DATA EXTRACT below:

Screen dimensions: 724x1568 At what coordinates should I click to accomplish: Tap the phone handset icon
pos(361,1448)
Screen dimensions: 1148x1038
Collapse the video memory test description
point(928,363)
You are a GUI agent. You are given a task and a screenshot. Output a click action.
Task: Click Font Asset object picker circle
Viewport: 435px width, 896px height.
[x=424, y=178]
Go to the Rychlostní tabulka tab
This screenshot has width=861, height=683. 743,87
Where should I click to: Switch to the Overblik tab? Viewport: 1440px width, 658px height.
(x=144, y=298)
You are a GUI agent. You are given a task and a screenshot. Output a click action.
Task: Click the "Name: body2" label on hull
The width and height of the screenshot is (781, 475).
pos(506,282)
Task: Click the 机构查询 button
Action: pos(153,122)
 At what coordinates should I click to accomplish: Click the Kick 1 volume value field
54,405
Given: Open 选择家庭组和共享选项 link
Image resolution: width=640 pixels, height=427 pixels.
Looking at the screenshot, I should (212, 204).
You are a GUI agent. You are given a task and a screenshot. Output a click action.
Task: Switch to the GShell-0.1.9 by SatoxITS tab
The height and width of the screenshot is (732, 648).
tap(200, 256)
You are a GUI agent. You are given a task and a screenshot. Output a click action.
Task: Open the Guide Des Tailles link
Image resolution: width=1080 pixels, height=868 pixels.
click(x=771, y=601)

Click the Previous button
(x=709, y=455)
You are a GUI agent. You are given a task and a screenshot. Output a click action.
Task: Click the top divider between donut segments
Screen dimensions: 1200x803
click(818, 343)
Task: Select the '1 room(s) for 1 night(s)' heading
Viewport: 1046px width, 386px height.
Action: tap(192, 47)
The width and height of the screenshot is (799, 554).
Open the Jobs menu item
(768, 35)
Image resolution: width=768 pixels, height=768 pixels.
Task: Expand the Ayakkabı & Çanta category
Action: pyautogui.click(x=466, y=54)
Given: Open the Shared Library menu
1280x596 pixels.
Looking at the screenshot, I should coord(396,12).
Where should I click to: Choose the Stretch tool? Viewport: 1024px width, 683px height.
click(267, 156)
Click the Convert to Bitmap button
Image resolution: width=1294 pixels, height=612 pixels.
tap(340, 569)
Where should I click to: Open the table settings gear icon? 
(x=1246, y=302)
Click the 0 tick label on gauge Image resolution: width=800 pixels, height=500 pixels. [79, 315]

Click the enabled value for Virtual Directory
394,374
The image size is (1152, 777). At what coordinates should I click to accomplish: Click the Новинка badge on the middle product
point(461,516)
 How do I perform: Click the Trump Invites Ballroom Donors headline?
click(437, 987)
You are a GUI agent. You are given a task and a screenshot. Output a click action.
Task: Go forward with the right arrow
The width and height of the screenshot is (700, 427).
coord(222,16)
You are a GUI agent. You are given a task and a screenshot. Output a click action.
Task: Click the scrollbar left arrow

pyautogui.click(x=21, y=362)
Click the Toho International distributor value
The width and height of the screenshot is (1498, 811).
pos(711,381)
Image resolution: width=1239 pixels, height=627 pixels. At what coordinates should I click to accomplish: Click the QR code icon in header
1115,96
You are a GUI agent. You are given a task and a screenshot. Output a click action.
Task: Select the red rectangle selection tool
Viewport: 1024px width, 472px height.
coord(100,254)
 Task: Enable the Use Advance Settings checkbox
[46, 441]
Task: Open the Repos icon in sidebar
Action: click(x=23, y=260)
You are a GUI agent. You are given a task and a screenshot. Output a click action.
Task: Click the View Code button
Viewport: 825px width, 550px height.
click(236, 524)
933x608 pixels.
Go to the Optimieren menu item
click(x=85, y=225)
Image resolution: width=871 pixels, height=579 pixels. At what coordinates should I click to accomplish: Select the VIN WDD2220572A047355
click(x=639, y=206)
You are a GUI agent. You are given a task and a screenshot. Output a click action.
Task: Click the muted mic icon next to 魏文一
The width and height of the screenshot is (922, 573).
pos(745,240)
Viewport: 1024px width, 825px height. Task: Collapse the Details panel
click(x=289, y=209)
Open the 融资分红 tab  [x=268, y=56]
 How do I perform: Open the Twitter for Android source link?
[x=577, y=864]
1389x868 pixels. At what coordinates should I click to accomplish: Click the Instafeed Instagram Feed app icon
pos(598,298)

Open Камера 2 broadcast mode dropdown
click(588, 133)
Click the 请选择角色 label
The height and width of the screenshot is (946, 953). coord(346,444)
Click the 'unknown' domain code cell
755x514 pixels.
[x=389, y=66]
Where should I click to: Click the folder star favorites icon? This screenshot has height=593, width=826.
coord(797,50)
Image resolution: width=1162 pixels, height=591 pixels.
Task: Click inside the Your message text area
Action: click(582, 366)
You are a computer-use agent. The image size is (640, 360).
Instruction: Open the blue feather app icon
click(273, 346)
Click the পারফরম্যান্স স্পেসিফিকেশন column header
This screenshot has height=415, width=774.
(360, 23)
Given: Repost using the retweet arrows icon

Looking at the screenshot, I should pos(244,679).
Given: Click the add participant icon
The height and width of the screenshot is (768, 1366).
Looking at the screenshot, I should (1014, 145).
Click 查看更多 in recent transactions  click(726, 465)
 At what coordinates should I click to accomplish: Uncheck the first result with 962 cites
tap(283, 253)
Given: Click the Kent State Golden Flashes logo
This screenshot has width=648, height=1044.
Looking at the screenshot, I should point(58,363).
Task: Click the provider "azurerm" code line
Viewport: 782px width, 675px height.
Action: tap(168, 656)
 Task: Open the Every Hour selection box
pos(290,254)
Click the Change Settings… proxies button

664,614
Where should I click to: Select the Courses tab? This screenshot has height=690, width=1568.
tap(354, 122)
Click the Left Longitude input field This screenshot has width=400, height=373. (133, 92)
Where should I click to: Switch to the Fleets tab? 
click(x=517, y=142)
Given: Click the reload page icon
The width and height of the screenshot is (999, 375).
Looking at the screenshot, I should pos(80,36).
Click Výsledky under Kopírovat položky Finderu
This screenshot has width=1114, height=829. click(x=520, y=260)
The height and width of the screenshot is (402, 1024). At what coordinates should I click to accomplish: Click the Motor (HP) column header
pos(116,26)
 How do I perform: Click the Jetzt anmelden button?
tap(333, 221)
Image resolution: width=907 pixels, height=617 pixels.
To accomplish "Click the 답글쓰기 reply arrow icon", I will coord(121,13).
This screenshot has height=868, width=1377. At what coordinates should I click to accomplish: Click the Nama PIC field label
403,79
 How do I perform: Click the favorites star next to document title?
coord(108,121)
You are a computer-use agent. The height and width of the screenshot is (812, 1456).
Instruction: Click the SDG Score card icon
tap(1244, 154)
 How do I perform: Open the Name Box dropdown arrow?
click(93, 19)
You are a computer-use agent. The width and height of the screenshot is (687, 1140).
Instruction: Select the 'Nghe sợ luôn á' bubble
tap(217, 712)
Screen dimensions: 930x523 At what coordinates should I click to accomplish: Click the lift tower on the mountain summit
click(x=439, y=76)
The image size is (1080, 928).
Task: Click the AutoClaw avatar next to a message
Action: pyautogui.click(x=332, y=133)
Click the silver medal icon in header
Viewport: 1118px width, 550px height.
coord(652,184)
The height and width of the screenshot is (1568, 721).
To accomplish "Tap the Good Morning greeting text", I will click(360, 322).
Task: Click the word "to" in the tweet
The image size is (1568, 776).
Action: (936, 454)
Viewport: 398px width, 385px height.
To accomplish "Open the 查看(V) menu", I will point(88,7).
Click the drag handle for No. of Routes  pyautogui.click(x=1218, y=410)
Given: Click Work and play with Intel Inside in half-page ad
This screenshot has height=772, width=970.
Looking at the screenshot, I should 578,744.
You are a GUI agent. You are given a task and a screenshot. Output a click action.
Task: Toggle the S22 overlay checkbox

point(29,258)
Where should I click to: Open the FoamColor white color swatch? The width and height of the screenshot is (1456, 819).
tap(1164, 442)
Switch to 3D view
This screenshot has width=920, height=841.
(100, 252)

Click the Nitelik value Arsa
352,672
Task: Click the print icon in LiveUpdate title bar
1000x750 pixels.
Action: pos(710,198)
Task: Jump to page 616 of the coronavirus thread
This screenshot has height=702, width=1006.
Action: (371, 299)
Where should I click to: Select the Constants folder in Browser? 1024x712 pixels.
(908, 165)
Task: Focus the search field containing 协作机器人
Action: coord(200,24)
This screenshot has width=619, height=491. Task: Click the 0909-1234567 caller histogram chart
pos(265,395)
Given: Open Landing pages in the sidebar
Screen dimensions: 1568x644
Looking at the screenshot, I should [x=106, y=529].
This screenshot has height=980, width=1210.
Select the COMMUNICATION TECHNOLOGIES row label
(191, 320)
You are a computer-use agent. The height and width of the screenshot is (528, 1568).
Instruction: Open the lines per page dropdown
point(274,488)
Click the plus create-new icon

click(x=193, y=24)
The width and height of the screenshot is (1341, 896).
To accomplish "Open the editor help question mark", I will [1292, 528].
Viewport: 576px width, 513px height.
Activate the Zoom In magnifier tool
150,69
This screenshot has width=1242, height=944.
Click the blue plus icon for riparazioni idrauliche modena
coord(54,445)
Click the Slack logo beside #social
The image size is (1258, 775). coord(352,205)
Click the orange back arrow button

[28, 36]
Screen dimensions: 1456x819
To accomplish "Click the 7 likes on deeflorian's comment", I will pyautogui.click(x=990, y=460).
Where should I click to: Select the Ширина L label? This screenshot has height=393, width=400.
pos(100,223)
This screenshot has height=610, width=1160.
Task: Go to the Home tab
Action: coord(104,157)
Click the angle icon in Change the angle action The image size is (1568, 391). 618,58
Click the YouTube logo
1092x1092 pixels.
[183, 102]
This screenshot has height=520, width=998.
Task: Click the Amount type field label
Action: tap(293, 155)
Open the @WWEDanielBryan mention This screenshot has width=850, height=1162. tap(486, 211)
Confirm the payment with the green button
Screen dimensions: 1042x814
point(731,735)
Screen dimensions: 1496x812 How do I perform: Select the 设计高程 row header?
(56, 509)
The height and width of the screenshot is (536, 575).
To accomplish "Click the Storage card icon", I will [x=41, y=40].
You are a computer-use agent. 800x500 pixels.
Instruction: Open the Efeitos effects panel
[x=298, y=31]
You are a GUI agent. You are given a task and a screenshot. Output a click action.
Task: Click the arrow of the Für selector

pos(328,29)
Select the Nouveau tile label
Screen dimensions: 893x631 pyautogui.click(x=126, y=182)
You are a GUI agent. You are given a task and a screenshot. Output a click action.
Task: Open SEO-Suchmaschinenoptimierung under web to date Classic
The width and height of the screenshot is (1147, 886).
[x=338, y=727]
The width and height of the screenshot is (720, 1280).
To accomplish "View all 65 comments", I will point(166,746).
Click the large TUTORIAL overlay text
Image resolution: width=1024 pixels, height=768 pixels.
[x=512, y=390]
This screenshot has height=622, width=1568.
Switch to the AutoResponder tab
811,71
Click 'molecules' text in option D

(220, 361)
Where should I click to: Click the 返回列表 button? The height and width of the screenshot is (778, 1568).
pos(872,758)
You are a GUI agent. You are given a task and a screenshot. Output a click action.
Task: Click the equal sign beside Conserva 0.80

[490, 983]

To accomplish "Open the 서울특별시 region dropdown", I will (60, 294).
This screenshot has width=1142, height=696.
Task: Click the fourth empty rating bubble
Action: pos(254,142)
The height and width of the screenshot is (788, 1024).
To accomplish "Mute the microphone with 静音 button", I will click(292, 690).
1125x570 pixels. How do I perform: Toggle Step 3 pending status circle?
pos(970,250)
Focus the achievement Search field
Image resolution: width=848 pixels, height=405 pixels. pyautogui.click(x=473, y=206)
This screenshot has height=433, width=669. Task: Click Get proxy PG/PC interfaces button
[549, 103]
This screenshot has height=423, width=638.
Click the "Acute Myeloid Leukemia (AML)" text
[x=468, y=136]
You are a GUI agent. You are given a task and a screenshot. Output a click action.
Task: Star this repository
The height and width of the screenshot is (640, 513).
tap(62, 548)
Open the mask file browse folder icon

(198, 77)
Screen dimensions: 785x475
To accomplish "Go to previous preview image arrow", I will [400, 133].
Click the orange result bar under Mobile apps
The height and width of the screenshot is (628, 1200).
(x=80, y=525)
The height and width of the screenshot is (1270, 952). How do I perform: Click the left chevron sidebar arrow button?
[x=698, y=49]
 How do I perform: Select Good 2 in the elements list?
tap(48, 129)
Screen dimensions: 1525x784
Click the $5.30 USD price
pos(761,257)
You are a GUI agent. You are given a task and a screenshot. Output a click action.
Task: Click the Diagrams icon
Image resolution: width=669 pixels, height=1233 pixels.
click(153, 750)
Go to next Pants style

End of DATA EXTRACT.

* _EXERCISE GOAL_: Could you return exactly the stretch of the data above that starts at the line with "Task: Open SEO-Suchmaschinenoptimierung" and ends at the line with "The height and width of the screenshot is (788, 1024).", both lines included?

* _OUTPUT BELOW_:
Task: Open SEO-Suchmaschinenoptimierung under web to date Classic
The width and height of the screenshot is (1147, 886).
[x=338, y=727]
The width and height of the screenshot is (720, 1280).
To accomplish "View all 65 comments", I will point(166,746).
Click the large TUTORIAL overlay text
Image resolution: width=1024 pixels, height=768 pixels.
[x=512, y=390]
This screenshot has height=622, width=1568.
Switch to the AutoResponder tab
811,71
Click 'molecules' text in option D

(220, 361)
Where should I click to: Click the 返回列表 button? The height and width of the screenshot is (778, 1568).
pos(872,758)
You are a GUI agent. You are given a task and a screenshot. Output a click action.
Task: Click the equal sign beside Conserva 0.80

[490, 983]

To accomplish "Open the 서울특별시 region dropdown", I will (60, 294).
This screenshot has width=1142, height=696.
Task: Click the fourth empty rating bubble
Action: pos(254,142)
The height and width of the screenshot is (788, 1024).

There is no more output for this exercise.